Stored dataset items
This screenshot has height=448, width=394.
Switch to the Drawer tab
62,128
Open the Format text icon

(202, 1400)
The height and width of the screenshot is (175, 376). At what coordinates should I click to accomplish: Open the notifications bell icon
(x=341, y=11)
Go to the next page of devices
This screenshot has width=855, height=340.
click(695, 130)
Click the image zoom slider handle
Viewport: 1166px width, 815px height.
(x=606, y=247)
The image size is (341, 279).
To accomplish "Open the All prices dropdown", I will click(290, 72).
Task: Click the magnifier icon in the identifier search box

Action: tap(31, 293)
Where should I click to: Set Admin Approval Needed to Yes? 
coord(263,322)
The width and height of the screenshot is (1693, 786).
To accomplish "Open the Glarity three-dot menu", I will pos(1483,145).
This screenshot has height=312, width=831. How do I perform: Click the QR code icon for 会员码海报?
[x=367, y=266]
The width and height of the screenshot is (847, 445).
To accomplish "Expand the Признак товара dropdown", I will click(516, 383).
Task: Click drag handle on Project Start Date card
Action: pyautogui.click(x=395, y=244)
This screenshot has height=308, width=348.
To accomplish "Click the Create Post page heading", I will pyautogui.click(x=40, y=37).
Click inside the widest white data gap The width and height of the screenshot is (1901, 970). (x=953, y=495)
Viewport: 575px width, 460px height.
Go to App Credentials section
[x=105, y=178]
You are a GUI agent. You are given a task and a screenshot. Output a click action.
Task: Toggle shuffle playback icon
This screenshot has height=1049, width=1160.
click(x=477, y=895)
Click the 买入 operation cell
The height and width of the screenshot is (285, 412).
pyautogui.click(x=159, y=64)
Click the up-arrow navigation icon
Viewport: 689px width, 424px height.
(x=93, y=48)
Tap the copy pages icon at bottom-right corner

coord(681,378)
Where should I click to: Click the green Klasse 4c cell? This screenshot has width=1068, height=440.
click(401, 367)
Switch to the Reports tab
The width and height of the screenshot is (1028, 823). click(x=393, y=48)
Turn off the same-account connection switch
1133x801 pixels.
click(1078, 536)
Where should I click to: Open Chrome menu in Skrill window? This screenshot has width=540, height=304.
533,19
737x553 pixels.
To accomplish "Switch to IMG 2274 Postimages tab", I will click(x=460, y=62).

» Exercise prompt
Please reproduce word for word the entries from the line containing "The width and height of the screenshot is (1693, 786)." through the line containing "[x=105, y=178]", including both of those lines.

» Result
The width and height of the screenshot is (1693, 786).
To accomplish "Open the Glarity three-dot menu", I will pos(1483,145).
This screenshot has height=312, width=831. How do I perform: Click the QR code icon for 会员码海报?
[x=367, y=266]
The width and height of the screenshot is (847, 445).
To accomplish "Expand the Признак товара dropdown", I will click(516, 383).
Task: Click drag handle on Project Start Date card
Action: pyautogui.click(x=395, y=244)
This screenshot has height=308, width=348.
To accomplish "Click the Create Post page heading", I will pyautogui.click(x=40, y=37).
Click inside the widest white data gap The width and height of the screenshot is (1901, 970). (x=953, y=495)
Viewport: 575px width, 460px height.
Go to App Credentials section
[x=105, y=178]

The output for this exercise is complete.